Remember that each node has multiple views. ie: summary view, list view etc.
I'm going to be working on getting views in drupal more flexible and visible soon.
You mean like my Views module?
On 10 Dec 2005, at 2:24 AM, Earl Miles wrote:
Not necessarily. Remember that each node has multiple views. ie: summary view, list view etc. I'm going to be working on getting views in drupal more flexible and visible soon.

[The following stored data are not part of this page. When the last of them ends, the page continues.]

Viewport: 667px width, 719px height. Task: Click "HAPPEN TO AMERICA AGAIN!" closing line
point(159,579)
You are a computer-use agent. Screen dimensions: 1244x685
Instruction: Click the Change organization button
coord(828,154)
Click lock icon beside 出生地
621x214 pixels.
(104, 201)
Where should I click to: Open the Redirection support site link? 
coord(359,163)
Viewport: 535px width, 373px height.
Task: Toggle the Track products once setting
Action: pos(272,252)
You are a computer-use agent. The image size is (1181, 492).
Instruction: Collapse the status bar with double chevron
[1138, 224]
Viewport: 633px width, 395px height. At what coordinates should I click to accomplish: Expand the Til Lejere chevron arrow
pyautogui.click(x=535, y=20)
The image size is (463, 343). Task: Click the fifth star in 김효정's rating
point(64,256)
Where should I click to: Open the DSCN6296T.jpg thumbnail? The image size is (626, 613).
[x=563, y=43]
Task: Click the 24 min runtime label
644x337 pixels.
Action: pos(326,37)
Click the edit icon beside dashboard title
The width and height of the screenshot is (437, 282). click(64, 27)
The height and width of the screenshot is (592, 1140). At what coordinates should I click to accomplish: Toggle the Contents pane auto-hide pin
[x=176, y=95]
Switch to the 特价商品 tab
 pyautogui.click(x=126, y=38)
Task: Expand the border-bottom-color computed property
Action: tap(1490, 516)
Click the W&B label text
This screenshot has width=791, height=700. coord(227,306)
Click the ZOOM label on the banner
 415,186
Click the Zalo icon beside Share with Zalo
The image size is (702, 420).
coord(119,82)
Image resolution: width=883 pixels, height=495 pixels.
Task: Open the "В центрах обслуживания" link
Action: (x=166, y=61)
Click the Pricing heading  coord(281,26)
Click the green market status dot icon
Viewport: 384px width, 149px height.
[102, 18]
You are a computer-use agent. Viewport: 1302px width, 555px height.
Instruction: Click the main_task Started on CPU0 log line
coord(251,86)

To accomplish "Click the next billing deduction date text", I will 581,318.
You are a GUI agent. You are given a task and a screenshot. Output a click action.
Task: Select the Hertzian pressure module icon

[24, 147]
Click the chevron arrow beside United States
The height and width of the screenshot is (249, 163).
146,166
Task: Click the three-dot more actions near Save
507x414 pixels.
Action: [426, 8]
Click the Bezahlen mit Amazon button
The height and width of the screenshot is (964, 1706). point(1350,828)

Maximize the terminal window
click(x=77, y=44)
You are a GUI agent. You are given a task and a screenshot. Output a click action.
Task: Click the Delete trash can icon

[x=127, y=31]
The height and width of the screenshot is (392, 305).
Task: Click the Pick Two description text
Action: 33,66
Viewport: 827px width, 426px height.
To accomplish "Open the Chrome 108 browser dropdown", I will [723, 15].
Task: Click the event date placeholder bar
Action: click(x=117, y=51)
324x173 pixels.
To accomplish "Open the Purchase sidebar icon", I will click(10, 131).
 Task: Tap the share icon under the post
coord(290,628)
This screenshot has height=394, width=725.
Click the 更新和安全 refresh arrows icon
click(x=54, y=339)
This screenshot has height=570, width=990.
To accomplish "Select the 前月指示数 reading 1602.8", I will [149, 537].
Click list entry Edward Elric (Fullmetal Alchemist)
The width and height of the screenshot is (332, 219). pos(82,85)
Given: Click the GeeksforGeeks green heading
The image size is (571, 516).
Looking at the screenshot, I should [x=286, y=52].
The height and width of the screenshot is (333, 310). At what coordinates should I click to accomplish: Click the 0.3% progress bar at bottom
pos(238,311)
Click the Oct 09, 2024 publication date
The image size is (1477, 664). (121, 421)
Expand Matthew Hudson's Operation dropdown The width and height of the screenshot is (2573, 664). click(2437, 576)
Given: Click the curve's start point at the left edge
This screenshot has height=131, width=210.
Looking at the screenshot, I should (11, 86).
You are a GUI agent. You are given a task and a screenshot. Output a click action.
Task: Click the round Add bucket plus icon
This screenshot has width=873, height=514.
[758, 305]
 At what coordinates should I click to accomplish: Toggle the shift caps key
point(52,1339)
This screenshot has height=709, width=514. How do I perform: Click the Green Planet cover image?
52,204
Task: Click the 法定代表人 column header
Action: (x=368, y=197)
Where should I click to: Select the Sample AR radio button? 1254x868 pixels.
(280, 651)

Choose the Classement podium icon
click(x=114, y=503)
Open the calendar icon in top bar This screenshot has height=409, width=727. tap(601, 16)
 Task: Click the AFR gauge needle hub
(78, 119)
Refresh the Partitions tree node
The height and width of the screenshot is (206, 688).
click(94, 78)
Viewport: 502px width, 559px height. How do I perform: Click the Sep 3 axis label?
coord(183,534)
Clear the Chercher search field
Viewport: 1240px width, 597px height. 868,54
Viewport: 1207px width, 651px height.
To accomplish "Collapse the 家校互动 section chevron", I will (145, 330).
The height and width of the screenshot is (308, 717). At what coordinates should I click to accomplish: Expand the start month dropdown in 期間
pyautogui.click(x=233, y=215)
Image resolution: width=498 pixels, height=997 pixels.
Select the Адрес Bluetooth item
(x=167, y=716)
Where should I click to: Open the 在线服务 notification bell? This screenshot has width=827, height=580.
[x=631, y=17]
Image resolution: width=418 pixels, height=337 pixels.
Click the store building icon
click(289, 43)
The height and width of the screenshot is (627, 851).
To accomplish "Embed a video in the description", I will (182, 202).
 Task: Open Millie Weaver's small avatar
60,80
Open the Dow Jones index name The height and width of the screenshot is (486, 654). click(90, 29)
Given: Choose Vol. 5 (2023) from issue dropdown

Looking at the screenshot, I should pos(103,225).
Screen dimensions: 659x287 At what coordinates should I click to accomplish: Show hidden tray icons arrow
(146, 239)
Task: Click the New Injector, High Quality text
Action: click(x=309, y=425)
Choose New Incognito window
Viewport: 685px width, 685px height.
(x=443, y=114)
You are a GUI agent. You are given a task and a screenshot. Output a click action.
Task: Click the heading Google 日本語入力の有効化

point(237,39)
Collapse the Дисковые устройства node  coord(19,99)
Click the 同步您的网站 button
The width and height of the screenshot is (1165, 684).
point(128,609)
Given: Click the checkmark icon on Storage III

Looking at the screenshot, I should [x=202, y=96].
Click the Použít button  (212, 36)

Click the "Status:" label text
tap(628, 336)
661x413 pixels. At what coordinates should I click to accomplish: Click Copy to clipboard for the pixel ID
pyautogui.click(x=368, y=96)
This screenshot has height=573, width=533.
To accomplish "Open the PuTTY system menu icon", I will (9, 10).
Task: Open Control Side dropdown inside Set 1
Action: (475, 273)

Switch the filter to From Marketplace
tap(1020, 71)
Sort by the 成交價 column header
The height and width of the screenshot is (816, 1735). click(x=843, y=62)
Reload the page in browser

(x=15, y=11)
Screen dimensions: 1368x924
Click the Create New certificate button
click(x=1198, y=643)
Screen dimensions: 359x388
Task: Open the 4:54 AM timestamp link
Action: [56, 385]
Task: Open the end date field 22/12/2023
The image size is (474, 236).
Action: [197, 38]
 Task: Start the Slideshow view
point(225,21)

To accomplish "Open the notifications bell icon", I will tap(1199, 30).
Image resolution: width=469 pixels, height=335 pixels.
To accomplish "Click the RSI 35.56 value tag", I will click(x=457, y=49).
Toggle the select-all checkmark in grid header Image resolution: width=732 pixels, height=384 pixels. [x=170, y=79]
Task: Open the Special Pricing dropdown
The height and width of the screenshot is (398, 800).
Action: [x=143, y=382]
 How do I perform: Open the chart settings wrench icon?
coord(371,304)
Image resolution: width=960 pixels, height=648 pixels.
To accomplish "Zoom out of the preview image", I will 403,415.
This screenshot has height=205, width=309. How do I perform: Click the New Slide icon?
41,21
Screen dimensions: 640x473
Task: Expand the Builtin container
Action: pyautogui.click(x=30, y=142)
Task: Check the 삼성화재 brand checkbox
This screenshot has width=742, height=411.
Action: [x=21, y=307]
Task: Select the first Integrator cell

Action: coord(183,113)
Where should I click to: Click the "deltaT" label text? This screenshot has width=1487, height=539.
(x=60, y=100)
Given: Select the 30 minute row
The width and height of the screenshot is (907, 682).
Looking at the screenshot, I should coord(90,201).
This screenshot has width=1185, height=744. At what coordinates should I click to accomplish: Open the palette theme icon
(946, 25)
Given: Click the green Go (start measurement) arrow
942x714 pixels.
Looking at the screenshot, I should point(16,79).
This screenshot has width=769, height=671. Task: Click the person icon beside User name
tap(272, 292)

You mean like my Views module?
Kind of. Will probably end up using code from that. But this is an extension on the forms api. The form is just one of the views of the 'object'. Every 'object' has a 'view' view, but can have additional views. Instead of definining the form elements specifically, you define generic 'elements' that the object has, and they render differently based on what view you are in. Each view also has the opportunity to alter the properties of the elements if it so wishes (including adding more structure), and each view gets the form api's themeing flexibility. Essentially the model view controller pattern. with some added AOP magic sprinkled in. -- Adrian Rossouw Drupal developer and Bryght Guy http://drupal.org | http://bryght.com
On 12/9/05 12:06 PM, Jeff Eaton wrote:
but then... there's upload.module....
Here's my highly opinionated contribution to the discussion.
1) All downloadable files should be nodes.
I like this... it certainly gets us away from the modules fighting over {files} too..
2) Whether upload.module, file.module, or hooha.module does this is a side issue as long as ONE centralized module does it.
+1 for hooha.module though
3) Attaching a file to another node should involve: a) selecting an exsting file node, or b) uploading a file during node edit/create, which would be saved as a dedicated file node.
indeed.
4) Inlining an image or a link to a file should be done using tokens.
ahhhhh.... well. maybe. the thing is if I've got a list of 'related' or 'attached' file nodes - i could just jam them in (via a themeable nodeapi('view') call)... which requires no funny tokens or syntax from the user. *or* we have a great filter module with several available markup languages *or* we have the WYSIWYG camp.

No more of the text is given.